A Really Bad Scale

12-TET, the usual musical tuning, kinda sucks. Or is bland. Or whatever. (Seriously, listen to some music by Sevish. It will change your perception of what music can be. But not before weirding you out first.)

But what if we tried to make a musical tuning even less consonant?

One obvious place we could start out is by making the basic interval something not consonant. In the case of 12-TET (or 12-EDO), the basic interval is an octave, with a frequency ratio of 2:1. We can choose something irrational, like $\pi$ or $e$. But ideally we want something that is maximally far away from a rational approximation. Diophantine approximation is the field concerned with approximating real numbers by rational numbers.
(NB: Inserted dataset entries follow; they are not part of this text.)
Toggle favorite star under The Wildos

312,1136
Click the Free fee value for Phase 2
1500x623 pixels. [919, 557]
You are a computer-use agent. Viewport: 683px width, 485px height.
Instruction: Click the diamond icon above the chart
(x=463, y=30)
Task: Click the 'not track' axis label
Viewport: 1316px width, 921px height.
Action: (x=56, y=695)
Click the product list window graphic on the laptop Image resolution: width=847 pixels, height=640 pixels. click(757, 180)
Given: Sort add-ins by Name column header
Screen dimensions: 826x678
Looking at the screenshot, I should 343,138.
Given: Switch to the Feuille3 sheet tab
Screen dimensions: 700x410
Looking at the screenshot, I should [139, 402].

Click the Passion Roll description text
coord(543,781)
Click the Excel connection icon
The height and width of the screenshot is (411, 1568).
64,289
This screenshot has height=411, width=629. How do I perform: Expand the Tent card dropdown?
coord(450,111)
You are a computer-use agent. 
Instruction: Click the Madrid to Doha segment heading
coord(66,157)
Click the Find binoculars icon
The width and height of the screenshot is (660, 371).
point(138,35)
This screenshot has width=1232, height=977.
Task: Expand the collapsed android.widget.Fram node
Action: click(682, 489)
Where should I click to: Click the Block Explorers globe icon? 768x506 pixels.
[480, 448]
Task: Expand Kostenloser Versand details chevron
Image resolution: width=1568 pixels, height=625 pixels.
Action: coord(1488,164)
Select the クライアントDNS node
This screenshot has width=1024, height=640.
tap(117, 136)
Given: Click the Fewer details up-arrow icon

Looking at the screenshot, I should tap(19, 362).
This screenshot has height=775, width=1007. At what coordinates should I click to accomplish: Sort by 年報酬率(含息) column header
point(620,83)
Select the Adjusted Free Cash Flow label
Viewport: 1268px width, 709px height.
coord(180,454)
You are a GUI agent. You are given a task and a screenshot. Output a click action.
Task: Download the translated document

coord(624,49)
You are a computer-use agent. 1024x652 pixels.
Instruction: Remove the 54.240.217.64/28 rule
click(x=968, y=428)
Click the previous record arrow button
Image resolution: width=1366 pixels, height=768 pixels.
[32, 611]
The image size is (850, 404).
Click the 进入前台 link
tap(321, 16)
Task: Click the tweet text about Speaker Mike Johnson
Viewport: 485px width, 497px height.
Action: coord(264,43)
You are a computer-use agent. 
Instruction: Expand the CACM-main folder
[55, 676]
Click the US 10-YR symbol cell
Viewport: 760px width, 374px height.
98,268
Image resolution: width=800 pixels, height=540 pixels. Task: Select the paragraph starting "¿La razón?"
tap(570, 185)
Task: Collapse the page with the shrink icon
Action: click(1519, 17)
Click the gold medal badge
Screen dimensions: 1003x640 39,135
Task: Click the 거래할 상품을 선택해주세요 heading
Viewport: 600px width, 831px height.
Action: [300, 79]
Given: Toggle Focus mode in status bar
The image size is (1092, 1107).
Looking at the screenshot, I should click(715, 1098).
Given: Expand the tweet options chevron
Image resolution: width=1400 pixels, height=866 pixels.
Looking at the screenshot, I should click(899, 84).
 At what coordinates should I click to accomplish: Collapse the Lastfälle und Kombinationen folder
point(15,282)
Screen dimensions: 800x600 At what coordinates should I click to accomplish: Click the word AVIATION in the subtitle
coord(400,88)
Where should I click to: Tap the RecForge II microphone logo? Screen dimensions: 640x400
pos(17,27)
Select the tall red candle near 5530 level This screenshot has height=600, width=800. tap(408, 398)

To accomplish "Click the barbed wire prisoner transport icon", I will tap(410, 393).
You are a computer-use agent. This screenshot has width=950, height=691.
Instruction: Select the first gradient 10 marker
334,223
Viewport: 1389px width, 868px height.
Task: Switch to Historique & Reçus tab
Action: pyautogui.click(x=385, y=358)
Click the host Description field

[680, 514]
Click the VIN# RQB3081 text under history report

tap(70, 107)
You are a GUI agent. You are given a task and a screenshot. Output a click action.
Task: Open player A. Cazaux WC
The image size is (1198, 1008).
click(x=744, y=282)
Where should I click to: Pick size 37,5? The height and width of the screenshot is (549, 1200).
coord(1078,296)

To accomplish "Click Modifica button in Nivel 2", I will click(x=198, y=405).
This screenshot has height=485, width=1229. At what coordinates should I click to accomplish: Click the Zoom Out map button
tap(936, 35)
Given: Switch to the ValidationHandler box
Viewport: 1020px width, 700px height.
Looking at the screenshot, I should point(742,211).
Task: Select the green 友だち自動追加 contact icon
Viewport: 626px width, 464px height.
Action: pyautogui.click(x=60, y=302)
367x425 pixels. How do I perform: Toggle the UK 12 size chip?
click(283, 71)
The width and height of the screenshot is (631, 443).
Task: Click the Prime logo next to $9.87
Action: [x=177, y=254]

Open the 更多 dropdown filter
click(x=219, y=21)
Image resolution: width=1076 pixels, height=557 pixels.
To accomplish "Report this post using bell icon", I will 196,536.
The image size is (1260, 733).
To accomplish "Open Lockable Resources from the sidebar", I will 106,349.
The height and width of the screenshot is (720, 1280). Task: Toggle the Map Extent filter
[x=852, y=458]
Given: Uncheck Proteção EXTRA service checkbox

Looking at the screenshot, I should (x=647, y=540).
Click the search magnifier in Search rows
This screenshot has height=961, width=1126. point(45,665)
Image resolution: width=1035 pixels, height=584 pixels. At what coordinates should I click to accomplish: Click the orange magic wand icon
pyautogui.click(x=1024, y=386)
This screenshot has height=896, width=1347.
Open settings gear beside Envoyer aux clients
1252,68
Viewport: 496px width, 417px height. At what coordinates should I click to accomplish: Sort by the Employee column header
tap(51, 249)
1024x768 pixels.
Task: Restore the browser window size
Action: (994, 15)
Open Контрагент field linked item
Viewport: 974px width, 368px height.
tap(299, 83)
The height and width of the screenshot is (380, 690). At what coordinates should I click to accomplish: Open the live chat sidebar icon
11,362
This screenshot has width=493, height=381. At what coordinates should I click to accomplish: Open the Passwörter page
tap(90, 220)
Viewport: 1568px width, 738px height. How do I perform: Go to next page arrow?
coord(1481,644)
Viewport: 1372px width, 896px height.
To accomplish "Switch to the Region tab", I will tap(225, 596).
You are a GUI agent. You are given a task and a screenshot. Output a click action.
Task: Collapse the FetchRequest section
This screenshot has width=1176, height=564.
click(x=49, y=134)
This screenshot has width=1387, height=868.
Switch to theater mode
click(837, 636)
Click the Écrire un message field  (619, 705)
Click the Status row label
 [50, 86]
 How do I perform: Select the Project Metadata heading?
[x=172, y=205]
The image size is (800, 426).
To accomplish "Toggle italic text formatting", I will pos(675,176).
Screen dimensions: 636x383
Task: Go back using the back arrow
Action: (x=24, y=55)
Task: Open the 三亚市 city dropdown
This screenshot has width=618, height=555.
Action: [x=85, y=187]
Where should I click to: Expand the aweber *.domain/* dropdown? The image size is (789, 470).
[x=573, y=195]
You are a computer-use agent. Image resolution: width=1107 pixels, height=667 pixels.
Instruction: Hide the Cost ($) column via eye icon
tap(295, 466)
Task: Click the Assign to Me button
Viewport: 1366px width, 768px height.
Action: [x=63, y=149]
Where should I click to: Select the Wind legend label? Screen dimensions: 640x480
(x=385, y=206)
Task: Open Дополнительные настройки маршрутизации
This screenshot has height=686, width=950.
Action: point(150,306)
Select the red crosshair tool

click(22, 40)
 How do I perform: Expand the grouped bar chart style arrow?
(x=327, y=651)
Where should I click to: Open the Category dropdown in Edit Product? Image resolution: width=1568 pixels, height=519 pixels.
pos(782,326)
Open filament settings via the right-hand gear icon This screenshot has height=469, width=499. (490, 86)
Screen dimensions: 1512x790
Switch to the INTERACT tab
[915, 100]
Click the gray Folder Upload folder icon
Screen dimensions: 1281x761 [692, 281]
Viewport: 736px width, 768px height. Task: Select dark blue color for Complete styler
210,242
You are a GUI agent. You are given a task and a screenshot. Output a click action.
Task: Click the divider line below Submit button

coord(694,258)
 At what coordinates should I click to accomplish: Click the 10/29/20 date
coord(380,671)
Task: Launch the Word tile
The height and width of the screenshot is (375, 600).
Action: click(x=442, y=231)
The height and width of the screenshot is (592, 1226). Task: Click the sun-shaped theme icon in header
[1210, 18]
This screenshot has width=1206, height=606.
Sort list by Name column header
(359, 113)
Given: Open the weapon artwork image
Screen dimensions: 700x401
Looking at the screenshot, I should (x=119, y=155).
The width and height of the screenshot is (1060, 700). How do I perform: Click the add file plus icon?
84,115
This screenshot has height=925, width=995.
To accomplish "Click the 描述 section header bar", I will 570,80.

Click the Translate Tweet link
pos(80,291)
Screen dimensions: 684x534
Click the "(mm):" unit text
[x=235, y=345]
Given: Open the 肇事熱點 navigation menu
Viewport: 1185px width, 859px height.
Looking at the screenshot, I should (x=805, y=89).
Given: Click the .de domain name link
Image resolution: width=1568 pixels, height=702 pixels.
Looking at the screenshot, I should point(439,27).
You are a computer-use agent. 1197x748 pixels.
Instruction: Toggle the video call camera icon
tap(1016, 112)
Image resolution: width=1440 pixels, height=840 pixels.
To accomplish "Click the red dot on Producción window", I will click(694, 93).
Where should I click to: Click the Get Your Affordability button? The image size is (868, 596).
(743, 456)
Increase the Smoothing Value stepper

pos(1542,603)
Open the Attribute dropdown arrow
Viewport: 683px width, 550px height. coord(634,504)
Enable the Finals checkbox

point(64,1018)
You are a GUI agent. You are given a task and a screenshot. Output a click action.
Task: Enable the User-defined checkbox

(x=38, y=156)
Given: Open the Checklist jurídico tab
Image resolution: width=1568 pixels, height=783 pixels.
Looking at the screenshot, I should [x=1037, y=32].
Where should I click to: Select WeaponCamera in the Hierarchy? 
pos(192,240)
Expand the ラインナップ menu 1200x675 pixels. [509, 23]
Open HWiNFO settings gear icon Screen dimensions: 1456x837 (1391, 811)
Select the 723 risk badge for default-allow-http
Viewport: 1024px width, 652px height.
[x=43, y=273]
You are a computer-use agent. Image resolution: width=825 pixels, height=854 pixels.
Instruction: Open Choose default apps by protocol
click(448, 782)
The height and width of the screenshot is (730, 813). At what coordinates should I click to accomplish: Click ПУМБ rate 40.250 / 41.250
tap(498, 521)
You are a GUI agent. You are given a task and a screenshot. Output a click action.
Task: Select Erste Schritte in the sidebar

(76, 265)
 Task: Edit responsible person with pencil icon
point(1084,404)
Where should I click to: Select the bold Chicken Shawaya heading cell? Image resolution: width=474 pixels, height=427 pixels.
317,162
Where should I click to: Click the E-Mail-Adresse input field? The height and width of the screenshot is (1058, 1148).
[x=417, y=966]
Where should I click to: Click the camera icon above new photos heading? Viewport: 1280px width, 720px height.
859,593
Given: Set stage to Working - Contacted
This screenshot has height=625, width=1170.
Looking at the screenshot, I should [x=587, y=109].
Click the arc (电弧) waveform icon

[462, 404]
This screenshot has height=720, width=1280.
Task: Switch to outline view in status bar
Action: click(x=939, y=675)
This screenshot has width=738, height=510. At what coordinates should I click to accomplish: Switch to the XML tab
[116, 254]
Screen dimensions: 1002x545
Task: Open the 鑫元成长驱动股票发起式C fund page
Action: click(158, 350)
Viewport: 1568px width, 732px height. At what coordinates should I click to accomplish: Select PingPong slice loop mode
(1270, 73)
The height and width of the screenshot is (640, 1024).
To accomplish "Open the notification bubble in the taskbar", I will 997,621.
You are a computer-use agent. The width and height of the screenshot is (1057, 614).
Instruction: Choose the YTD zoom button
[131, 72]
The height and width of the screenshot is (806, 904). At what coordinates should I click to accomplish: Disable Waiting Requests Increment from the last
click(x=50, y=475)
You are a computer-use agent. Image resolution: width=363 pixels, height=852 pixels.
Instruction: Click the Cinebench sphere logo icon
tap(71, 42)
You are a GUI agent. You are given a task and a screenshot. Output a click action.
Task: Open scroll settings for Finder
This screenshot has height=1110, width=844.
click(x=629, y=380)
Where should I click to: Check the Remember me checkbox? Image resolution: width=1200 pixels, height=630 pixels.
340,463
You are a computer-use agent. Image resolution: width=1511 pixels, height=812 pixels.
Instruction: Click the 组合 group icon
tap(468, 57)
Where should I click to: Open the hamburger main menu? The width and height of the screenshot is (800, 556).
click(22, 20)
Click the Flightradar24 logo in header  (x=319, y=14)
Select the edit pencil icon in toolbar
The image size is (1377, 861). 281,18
It turns out that the golden ratio $\varphi$ is such a maximally-irrational number, from a result by Adolf Hurwitz.

So, let's make a scale with the basic ratio of the golden ratio. This corresponds to an interval of $1200 \times \log_2(\varphi) = 833.09$ cents.

Similar scales have been done before, like Bohlen's 833 cent scale. But this re-introduces the octave by stacking $\varphi$'s and folding them on the octave. We want to decouple from the octave and other consonant intervals.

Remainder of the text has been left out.